Instructions to follow
Restate word for word only the lines from the one with "This screenshot has width=960, height=420." through the end of the records; no pictures belong in the copy.
┄┄┄┄┄┄┄┄┄┄┄┄┄┄┄┄┄┄┄┄
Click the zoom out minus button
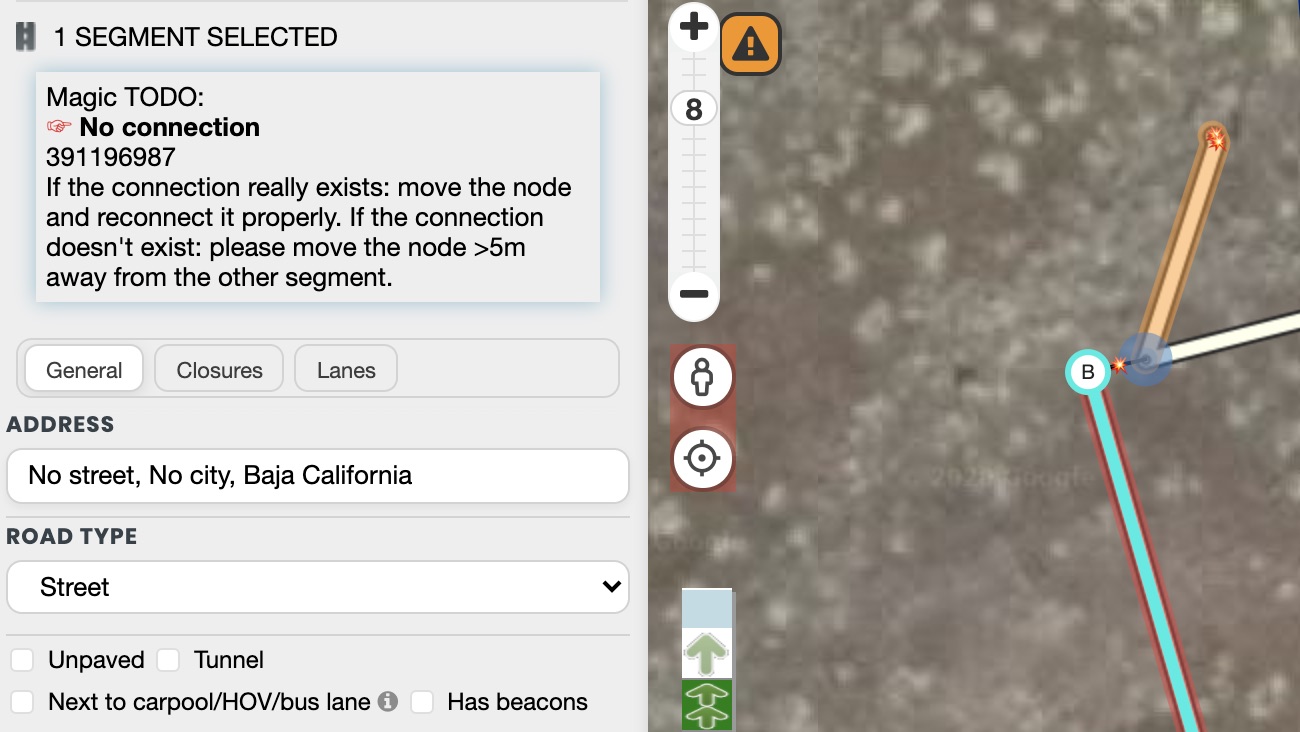The image size is (1300, 732). tap(694, 294)
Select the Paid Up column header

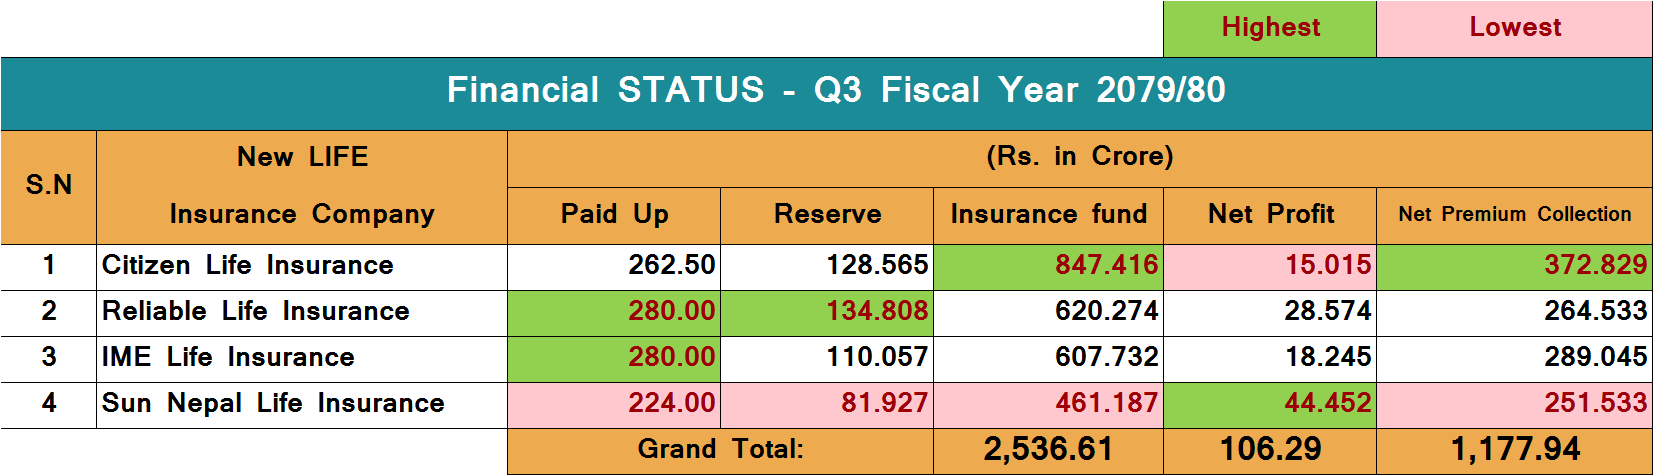614,215
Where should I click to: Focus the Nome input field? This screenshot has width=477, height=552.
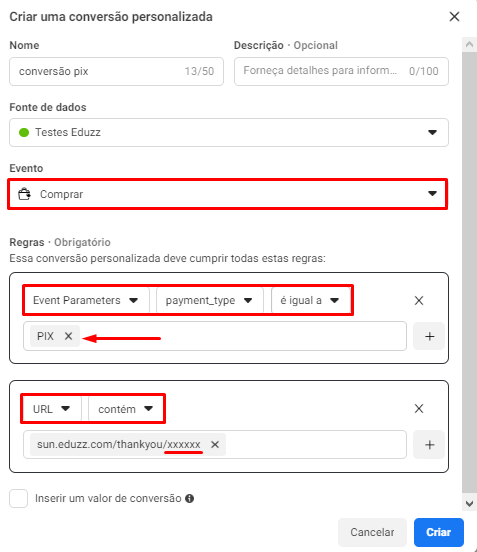tap(117, 71)
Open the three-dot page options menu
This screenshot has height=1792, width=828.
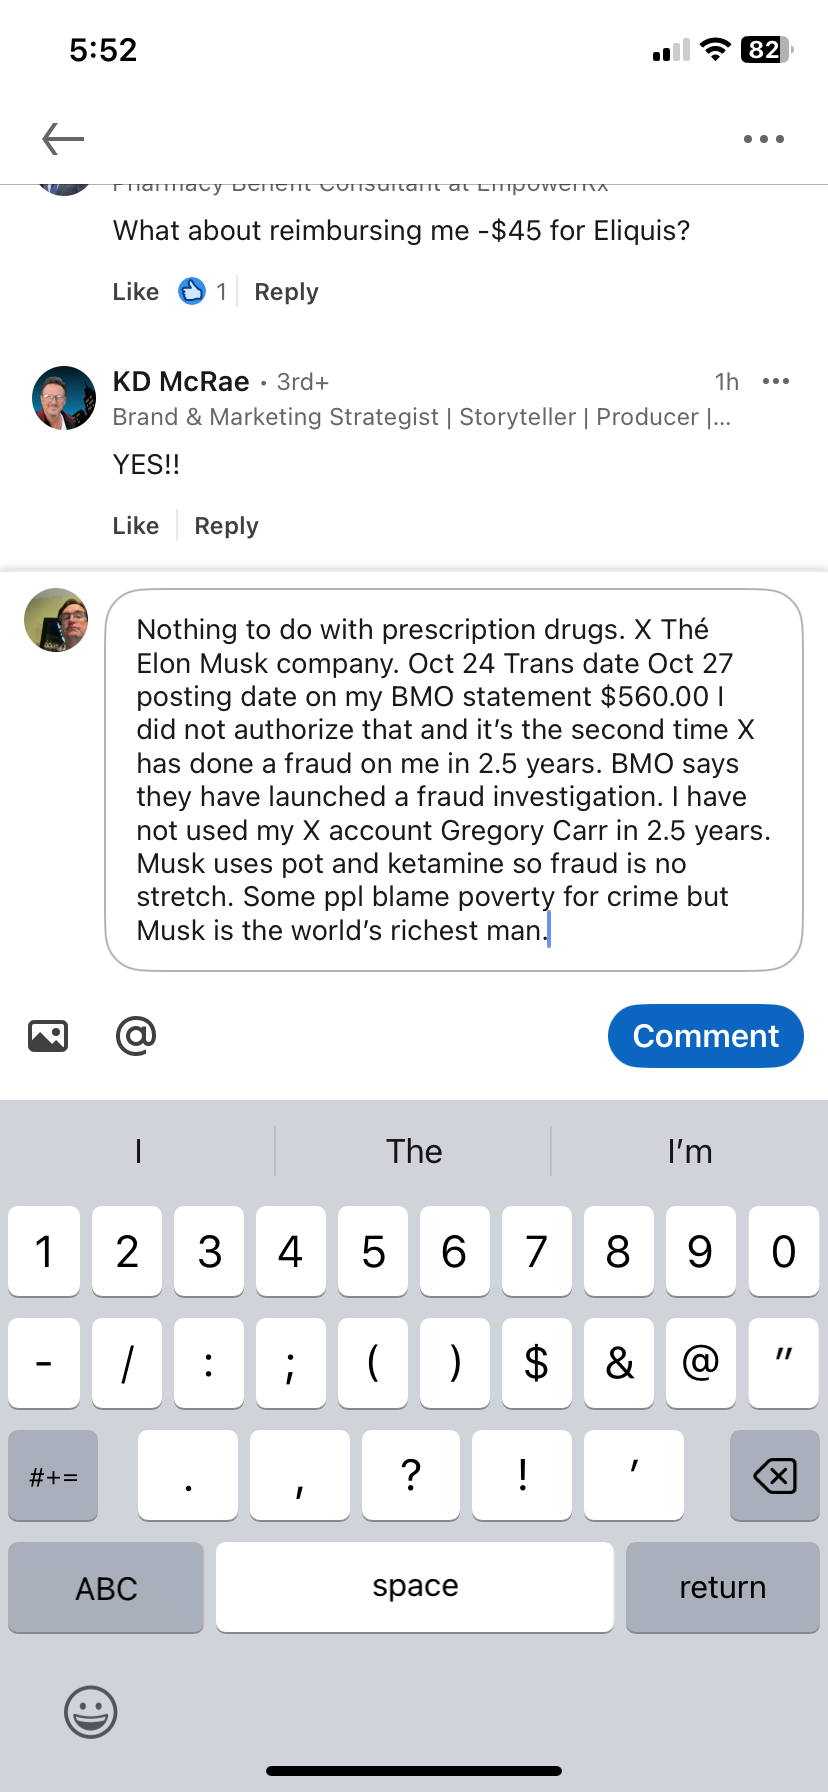coord(764,139)
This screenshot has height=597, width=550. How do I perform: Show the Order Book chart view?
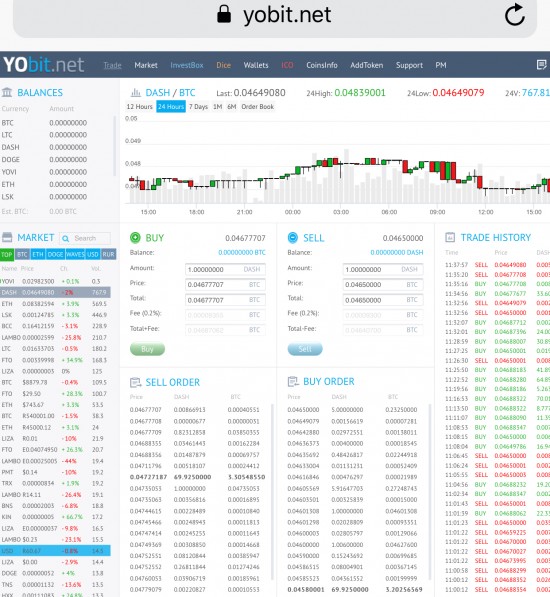(257, 107)
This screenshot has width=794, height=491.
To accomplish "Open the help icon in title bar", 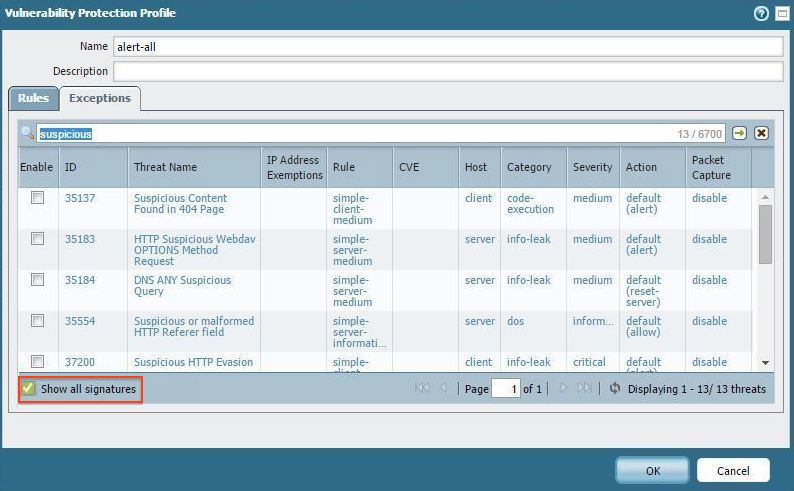I will (763, 13).
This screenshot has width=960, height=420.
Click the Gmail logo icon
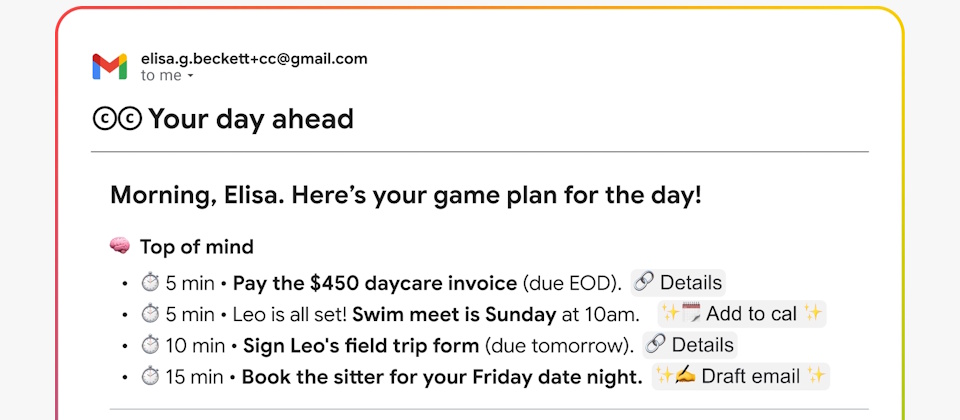pos(110,67)
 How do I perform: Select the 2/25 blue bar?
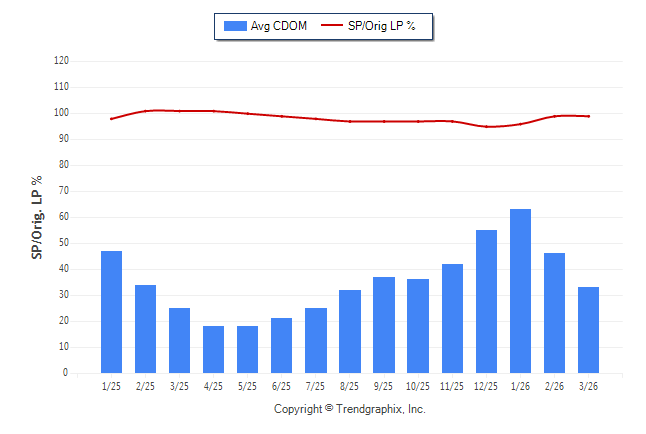[145, 329]
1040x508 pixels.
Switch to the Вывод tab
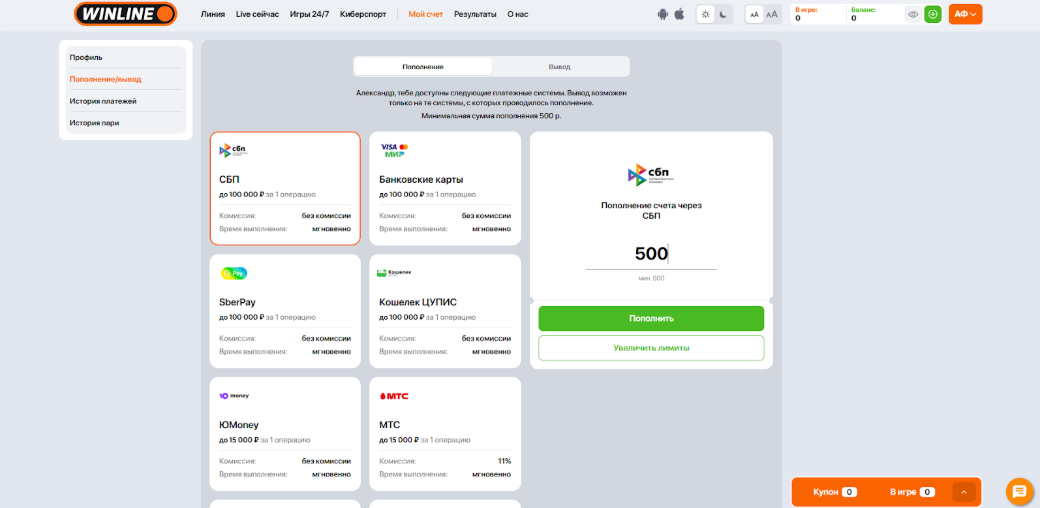(559, 66)
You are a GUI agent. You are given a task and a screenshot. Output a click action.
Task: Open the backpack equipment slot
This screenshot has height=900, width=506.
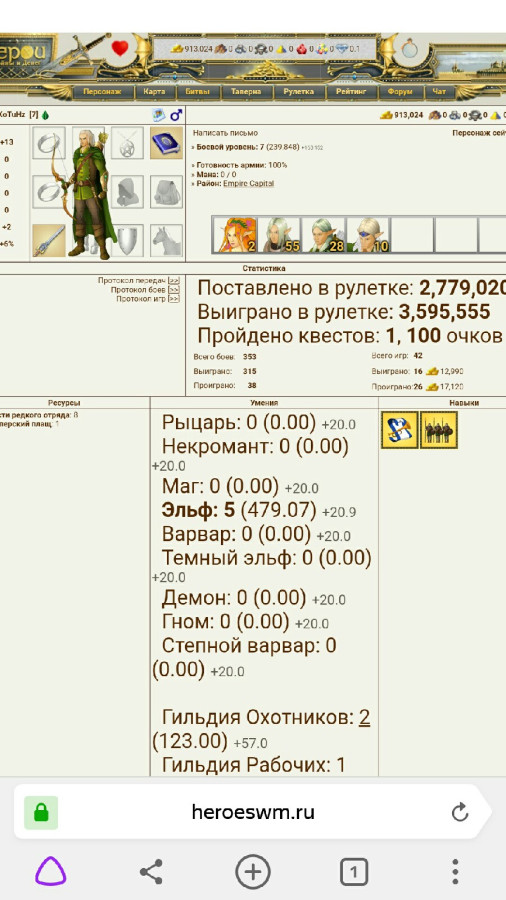pyautogui.click(x=166, y=192)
┄┄┄┄┄┄┄┄┄┄┄┄┄┄┄┄┄┄┄┄
Answer to this problem
This screenshot has width=960, height=420.
Click the Gmail logo icon
pos(110,67)
 How do I perform: Select the 2/25 blue bar?
[145, 329]
1040x508 pixels.
Switch to the Вывод tab
(559, 66)
You are a GUI agent. You are given a task and a screenshot. Output a click action.
Task: Open the backpack equipment slot
This screenshot has height=900, width=506.
pyautogui.click(x=166, y=192)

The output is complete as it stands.